Provided entries:

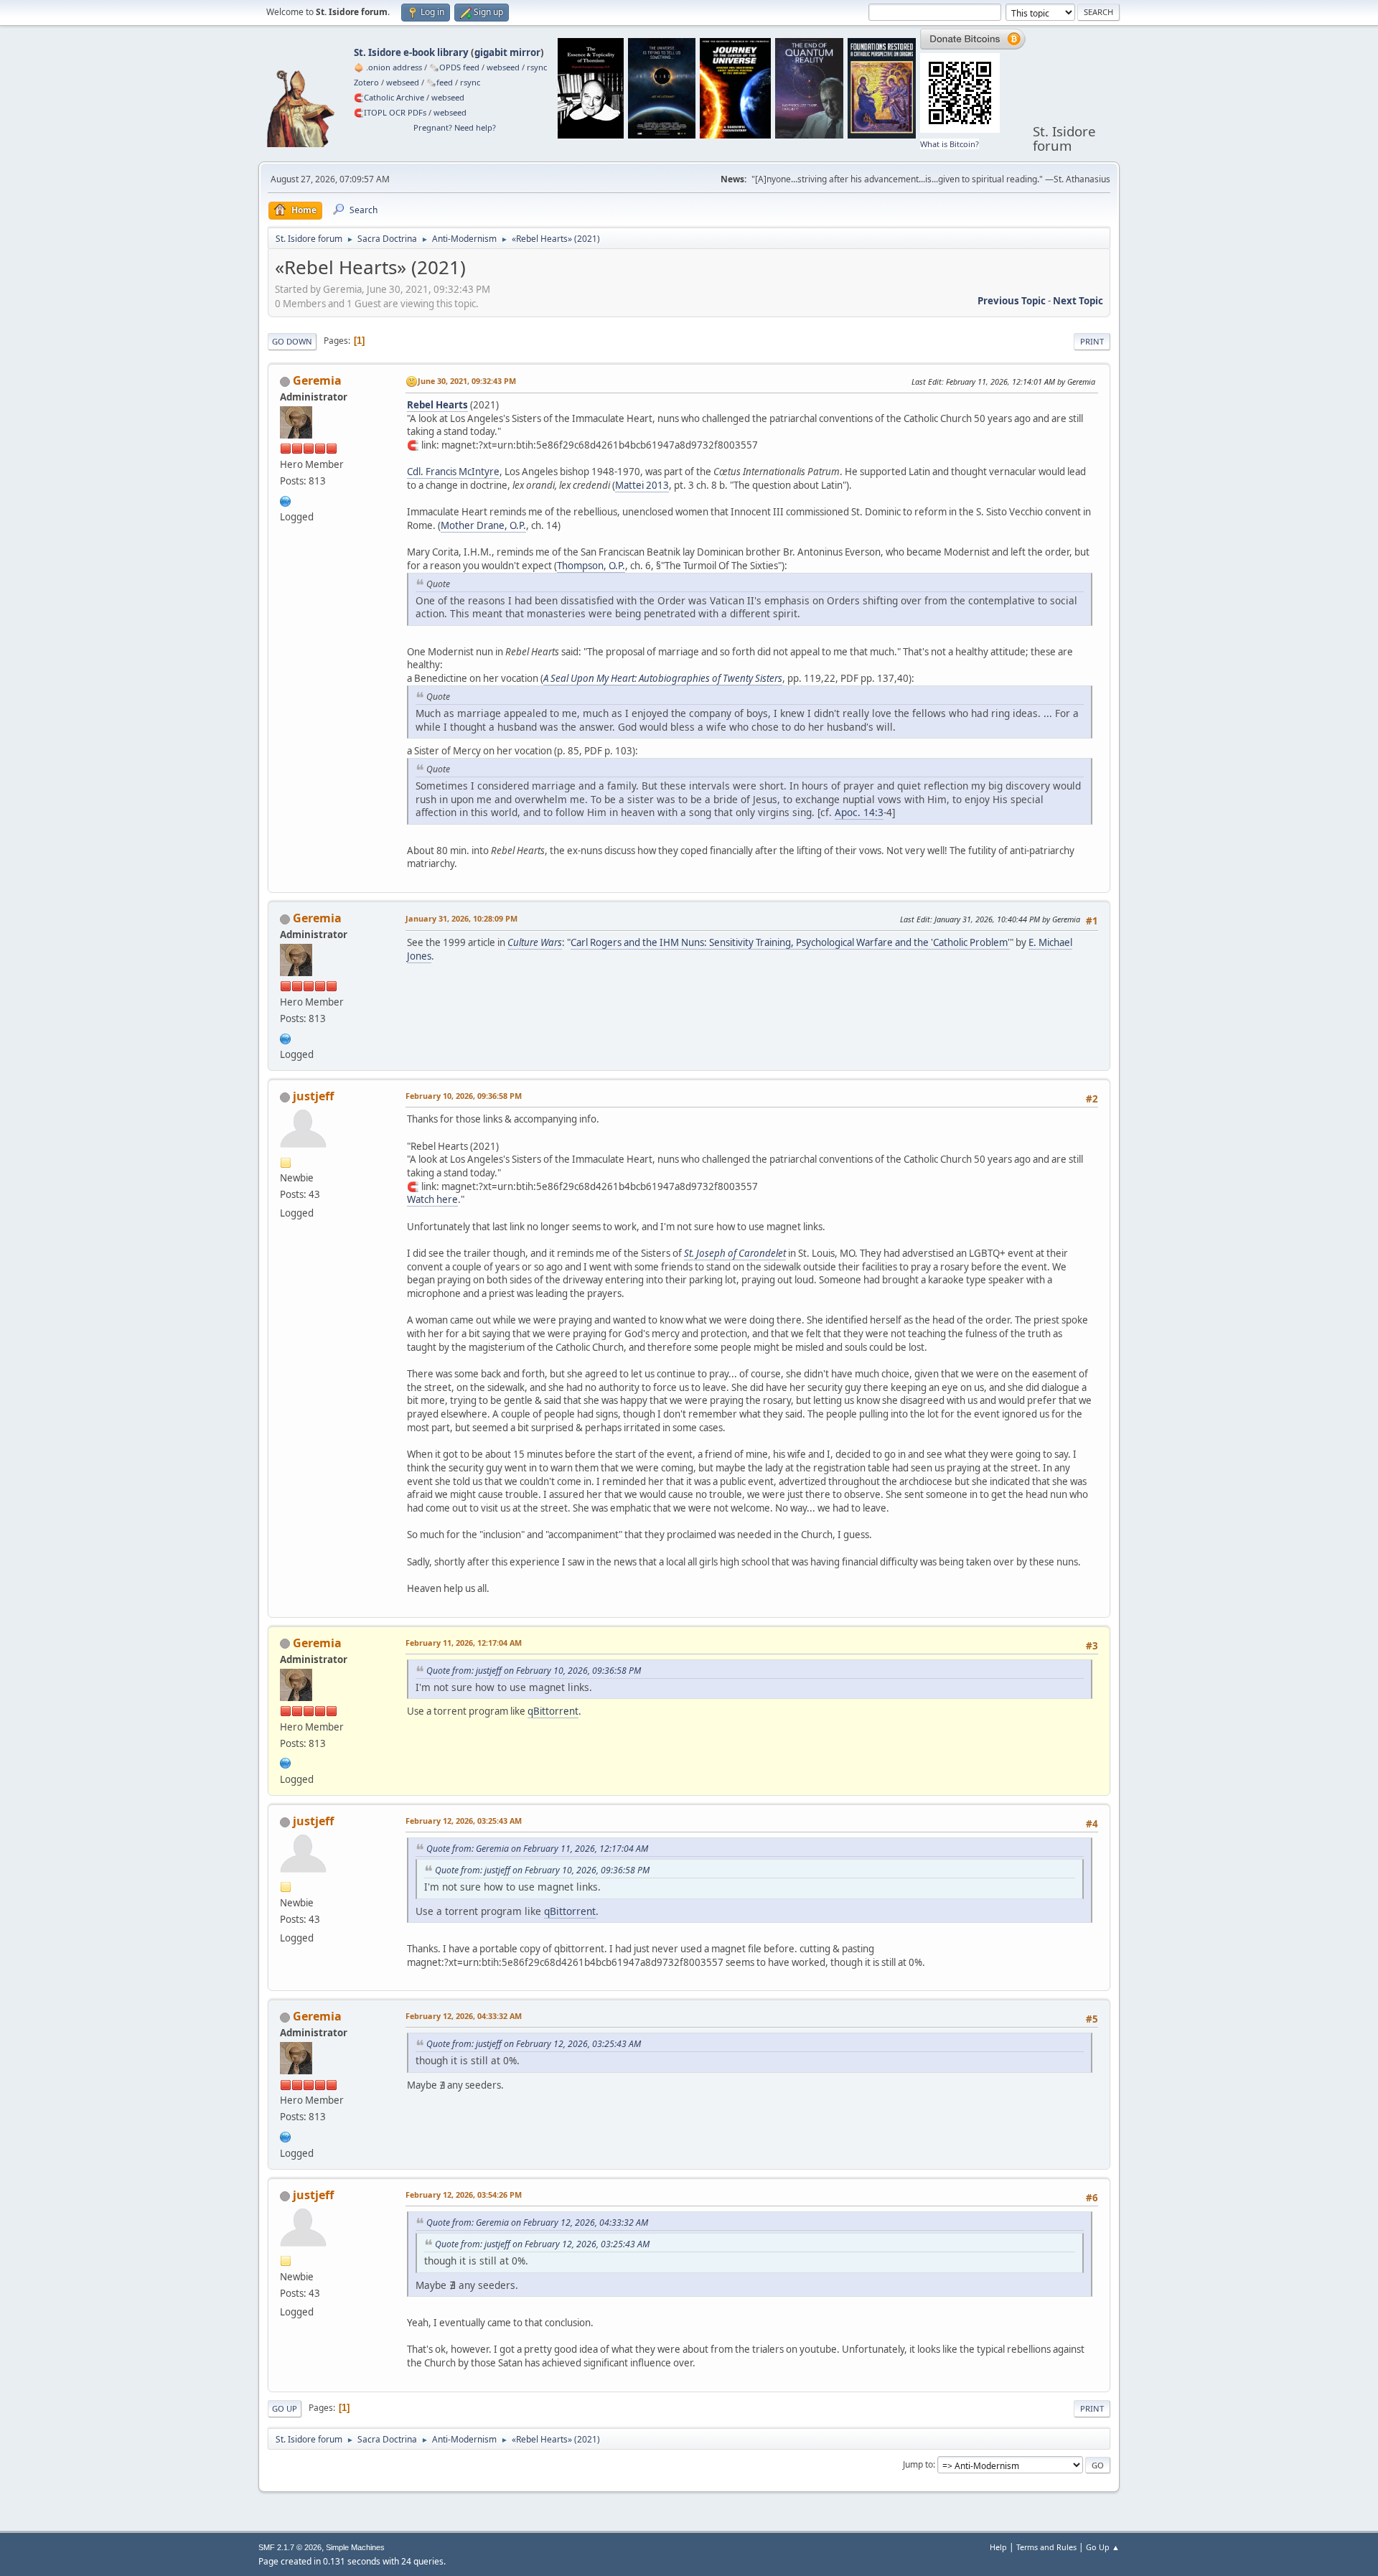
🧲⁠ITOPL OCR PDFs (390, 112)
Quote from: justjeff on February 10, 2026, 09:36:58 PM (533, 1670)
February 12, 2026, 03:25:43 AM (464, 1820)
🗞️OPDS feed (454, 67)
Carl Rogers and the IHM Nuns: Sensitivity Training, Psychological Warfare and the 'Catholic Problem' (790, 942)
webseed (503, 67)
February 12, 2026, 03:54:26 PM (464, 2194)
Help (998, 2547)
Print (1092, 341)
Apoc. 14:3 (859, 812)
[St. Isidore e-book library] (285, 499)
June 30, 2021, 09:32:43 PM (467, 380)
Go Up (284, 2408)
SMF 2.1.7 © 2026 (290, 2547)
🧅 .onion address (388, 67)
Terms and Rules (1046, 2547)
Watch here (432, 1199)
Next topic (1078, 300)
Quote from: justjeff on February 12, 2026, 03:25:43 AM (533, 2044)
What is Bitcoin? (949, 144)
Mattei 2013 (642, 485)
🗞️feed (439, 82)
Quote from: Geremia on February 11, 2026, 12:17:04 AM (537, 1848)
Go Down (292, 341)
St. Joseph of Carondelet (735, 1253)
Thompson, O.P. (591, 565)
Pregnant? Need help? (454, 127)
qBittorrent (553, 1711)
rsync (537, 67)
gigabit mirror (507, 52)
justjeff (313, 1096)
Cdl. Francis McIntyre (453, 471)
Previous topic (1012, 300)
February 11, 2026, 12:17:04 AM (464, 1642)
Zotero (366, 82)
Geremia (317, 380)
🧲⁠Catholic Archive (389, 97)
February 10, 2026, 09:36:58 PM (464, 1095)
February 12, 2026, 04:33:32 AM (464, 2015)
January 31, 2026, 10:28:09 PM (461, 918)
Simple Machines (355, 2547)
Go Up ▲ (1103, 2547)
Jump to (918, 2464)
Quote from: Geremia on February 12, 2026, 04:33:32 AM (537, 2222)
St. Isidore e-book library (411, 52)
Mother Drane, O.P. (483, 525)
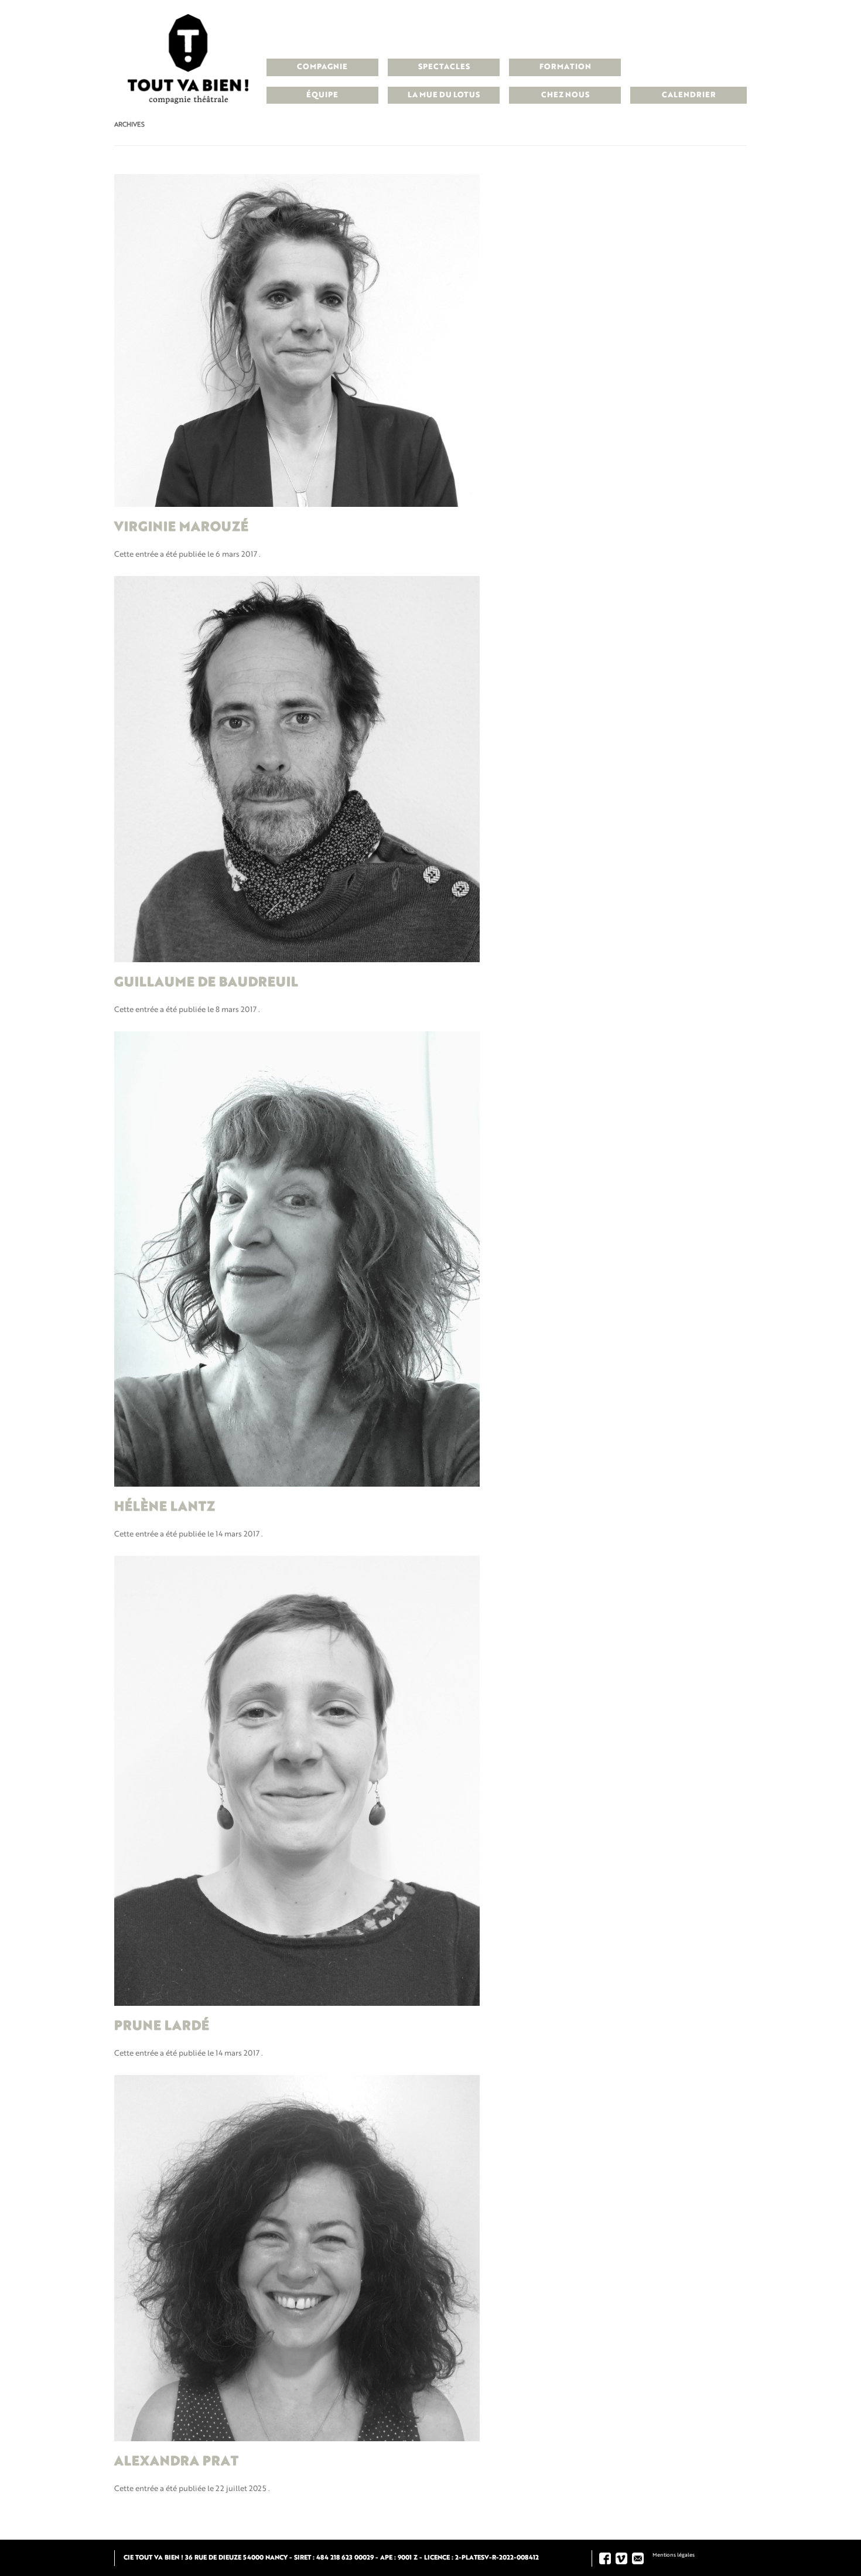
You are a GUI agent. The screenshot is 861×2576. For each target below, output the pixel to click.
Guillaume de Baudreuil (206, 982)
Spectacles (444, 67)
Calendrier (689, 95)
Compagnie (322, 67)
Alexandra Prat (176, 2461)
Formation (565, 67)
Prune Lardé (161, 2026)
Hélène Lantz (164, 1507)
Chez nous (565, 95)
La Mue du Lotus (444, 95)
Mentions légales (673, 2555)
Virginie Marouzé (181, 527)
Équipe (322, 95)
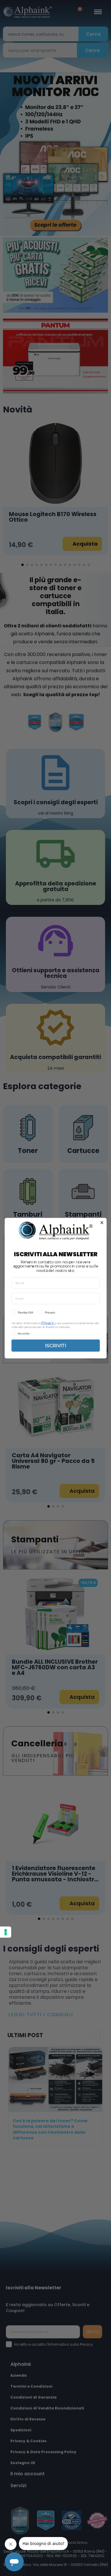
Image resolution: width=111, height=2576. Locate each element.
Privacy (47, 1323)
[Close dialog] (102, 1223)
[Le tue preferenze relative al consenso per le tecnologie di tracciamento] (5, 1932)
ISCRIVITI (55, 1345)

Problem to solve: In the listing above, find the line containing "Thompson, O.P. (591, 565)" and the line containing "February 11, 2026, 12:17:04 AM (464, 1642)". Output them and every line between, exactly, and nothing else.

Written response:
Thompson, O.P. (591, 565)
Pregnant? Need help? (454, 127)
qBittorrent (553, 1711)
rsync (537, 67)
gigabit mirror (507, 52)
justjeff (313, 1096)
Cdl. Francis McIntyre (453, 471)
Previous topic (1012, 300)
February 11, 2026, 12:17:04 AM (464, 1642)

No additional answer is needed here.